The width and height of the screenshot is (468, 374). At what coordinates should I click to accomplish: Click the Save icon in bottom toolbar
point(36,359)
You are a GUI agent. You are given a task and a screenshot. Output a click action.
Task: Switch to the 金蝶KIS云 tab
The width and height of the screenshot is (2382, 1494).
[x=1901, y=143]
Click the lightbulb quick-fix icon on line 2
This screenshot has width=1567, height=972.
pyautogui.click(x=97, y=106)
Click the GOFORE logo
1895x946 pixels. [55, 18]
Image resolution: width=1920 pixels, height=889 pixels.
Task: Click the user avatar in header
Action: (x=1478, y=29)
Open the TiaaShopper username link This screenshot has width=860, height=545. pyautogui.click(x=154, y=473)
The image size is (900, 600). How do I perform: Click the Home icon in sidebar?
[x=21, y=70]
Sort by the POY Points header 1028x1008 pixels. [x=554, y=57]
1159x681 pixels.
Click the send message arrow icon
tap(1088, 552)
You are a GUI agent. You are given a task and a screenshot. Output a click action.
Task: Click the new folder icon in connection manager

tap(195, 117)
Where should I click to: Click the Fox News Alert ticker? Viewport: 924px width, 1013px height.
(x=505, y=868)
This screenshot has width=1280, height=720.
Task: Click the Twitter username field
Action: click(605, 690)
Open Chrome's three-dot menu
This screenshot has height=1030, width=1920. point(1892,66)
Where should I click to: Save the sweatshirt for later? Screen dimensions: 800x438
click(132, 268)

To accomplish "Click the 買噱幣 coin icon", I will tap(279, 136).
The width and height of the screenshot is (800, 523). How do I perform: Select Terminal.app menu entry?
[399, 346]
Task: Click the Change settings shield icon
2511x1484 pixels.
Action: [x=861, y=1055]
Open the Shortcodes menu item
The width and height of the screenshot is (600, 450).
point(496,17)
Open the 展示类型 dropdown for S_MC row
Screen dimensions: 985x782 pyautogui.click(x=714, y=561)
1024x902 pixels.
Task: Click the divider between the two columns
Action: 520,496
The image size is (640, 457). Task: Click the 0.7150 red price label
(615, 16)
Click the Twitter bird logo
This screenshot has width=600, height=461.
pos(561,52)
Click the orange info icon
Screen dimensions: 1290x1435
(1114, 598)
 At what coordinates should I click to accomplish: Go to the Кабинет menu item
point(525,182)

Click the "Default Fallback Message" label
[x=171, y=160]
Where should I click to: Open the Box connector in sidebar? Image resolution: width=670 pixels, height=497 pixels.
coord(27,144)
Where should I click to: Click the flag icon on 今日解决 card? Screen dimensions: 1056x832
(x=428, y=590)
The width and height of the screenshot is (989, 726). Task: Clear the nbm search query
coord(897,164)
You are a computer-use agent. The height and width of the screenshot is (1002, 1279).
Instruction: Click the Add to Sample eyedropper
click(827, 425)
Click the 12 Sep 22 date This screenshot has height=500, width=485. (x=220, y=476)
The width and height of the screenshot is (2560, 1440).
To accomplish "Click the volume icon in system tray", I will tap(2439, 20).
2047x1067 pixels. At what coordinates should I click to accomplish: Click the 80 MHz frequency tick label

TO DO: Write out every one of the rows above exactly, with no changes.

COMPLETE RESPONSE:
The width and height of the screenshot is (468, 374). At what coordinates should I click to accomplish: Click the Save icon in bottom toolbar
point(36,359)
You are a GUI agent. You are given a task and a screenshot. Output a click action.
Task: Switch to the 金蝶KIS云 tab
The width and height of the screenshot is (2382, 1494).
[x=1901, y=143]
Click the lightbulb quick-fix icon on line 2
This screenshot has width=1567, height=972.
pyautogui.click(x=97, y=106)
Click the GOFORE logo
1895x946 pixels. [55, 18]
Image resolution: width=1920 pixels, height=889 pixels.
Task: Click the user avatar in header
Action: (x=1478, y=29)
Open the TiaaShopper username link This screenshot has width=860, height=545. pyautogui.click(x=154, y=473)
The image size is (900, 600). How do I perform: Click the Home icon in sidebar?
[x=21, y=70]
Sort by the POY Points header 1028x1008 pixels. [x=554, y=57]
1159x681 pixels.
Click the send message arrow icon
tap(1088, 552)
You are a GUI agent. You are given a task and a screenshot. Output a click action.
Task: Click the new folder icon in connection manager

tap(195, 117)
Where should I click to: Click the Fox News Alert ticker? Viewport: 924px width, 1013px height.
(x=505, y=868)
This screenshot has width=1280, height=720.
Task: Click the Twitter username field
Action: click(605, 690)
Open Chrome's three-dot menu
This screenshot has height=1030, width=1920. point(1892,66)
Where should I click to: Save the sweatshirt for later? Screen dimensions: 800x438
click(132, 268)

To accomplish "Click the 買噱幣 coin icon", I will tap(279, 136).
The width and height of the screenshot is (800, 523). How do I perform: Select Terminal.app menu entry?
[399, 346]
Task: Click the Change settings shield icon
2511x1484 pixels.
Action: [x=861, y=1055]
Open the Shortcodes menu item
The width and height of the screenshot is (600, 450).
point(496,17)
Open the 展示类型 dropdown for S_MC row
Screen dimensions: 985x782 pyautogui.click(x=714, y=561)
1024x902 pixels.
Task: Click the divider between the two columns
Action: 520,496
The image size is (640, 457). Task: Click the 0.7150 red price label
(615, 16)
Click the Twitter bird logo
This screenshot has width=600, height=461.
pos(561,52)
Click the orange info icon
Screen dimensions: 1290x1435
(1114, 598)
 At what coordinates should I click to accomplish: Go to the Кабинет menu item
point(525,182)

Click the "Default Fallback Message" label
[x=171, y=160]
Where should I click to: Open the Box connector in sidebar? Image resolution: width=670 pixels, height=497 pixels.
coord(27,144)
Where should I click to: Click the flag icon on 今日解决 card? Screen dimensions: 1056x832
(x=428, y=590)
The width and height of the screenshot is (989, 726). Task: Clear the nbm search query
coord(897,164)
You are a computer-use agent. The height and width of the screenshot is (1002, 1279).
Instruction: Click the Add to Sample eyedropper
click(827, 425)
Click the 12 Sep 22 date This screenshot has height=500, width=485. (x=220, y=476)
The width and height of the screenshot is (2560, 1440).
To accomplish "Click the volume icon in system tray", I will tap(2439, 20).
2047x1067 pixels. At what coordinates should I click to accomplish: Click the 80 MHz frequency tick label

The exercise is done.